**Records for the task**
▼
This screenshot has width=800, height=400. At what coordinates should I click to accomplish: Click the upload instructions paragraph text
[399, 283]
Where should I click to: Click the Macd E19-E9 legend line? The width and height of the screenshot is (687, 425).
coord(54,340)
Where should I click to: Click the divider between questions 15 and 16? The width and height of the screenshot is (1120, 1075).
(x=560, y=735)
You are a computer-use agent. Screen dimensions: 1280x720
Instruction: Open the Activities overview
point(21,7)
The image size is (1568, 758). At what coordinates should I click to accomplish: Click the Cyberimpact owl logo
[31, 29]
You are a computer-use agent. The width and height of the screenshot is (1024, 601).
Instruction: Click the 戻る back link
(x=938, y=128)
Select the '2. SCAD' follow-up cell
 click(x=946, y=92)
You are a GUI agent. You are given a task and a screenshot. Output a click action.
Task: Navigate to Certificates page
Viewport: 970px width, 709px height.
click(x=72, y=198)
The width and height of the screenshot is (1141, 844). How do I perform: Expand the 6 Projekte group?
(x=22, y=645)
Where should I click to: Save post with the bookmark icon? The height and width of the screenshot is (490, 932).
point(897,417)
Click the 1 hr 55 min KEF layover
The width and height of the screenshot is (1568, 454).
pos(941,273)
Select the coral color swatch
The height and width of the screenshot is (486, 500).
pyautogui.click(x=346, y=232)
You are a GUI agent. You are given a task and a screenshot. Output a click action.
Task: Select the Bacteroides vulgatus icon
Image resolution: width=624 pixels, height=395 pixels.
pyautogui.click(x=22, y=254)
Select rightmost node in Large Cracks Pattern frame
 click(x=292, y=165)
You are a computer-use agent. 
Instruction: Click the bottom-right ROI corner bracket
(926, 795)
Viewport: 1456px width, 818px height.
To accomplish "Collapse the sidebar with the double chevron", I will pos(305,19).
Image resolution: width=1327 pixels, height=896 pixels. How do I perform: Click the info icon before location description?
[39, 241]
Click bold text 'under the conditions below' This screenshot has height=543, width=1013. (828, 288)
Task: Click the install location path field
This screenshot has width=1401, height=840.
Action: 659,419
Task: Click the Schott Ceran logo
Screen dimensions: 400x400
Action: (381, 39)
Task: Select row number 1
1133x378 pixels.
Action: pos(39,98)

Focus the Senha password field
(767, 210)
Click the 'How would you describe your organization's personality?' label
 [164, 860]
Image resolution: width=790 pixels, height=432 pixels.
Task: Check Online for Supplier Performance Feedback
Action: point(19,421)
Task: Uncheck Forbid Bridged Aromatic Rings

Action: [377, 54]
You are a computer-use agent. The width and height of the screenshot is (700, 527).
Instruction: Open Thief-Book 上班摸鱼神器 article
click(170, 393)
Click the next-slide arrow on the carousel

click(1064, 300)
▲
**Work request**
Every word in the records must appear in your copy exactly as it does above.

**Solved exercise**
This screenshot has width=800, height=400. At what coordinates should I click to accomplish: Click the upload instructions paragraph text
[399, 283]
Where should I click to: Click the Macd E19-E9 legend line? The width and height of the screenshot is (687, 425).
coord(54,340)
Where should I click to: Click the divider between questions 15 and 16? The width and height of the screenshot is (1120, 1075).
(x=560, y=735)
You are a computer-use agent. Screen dimensions: 1280x720
Instruction: Open the Activities overview
point(21,7)
The image size is (1568, 758). At what coordinates should I click to accomplish: Click the Cyberimpact owl logo
[31, 29]
You are a computer-use agent. The width and height of the screenshot is (1024, 601).
Instruction: Click the 戻る back link
(x=938, y=128)
Select the '2. SCAD' follow-up cell
 click(x=946, y=92)
You are a GUI agent. You are given a task and a screenshot. Output a click action.
Task: Navigate to Certificates page
Viewport: 970px width, 709px height.
click(x=72, y=198)
The width and height of the screenshot is (1141, 844). How do I perform: Expand the 6 Projekte group?
(x=22, y=645)
Where should I click to: Save post with the bookmark icon? The height and width of the screenshot is (490, 932).
point(897,417)
Click the 1 hr 55 min KEF layover
The width and height of the screenshot is (1568, 454).
pos(941,273)
Select the coral color swatch
The height and width of the screenshot is (486, 500).
pyautogui.click(x=346, y=232)
You are a GUI agent. You are given a task and a screenshot. Output a click action.
Task: Select the Bacteroides vulgatus icon
Image resolution: width=624 pixels, height=395 pixels.
pyautogui.click(x=22, y=254)
Select rightmost node in Large Cracks Pattern frame
 click(x=292, y=165)
You are a computer-use agent. 
Instruction: Click the bottom-right ROI corner bracket
(926, 795)
Viewport: 1456px width, 818px height.
To accomplish "Collapse the sidebar with the double chevron", I will pos(305,19).
Image resolution: width=1327 pixels, height=896 pixels. How do I perform: Click the info icon before location description?
[39, 241]
Click bold text 'under the conditions below' This screenshot has height=543, width=1013. (828, 288)
Task: Click the install location path field
This screenshot has width=1401, height=840.
Action: 659,419
Task: Click the Schott Ceran logo
Screen dimensions: 400x400
Action: (381, 39)
Task: Select row number 1
1133x378 pixels.
Action: pos(39,98)

Focus the Senha password field
(767, 210)
Click the 'How would you describe your organization's personality?' label
 [164, 860]
Image resolution: width=790 pixels, height=432 pixels.
Task: Check Online for Supplier Performance Feedback
Action: point(19,421)
Task: Uncheck Forbid Bridged Aromatic Rings

Action: [377, 54]
You are a computer-use agent. The width and height of the screenshot is (700, 527).
Instruction: Open Thief-Book 上班摸鱼神器 article
click(170, 393)
Click the next-slide arrow on the carousel

click(1064, 300)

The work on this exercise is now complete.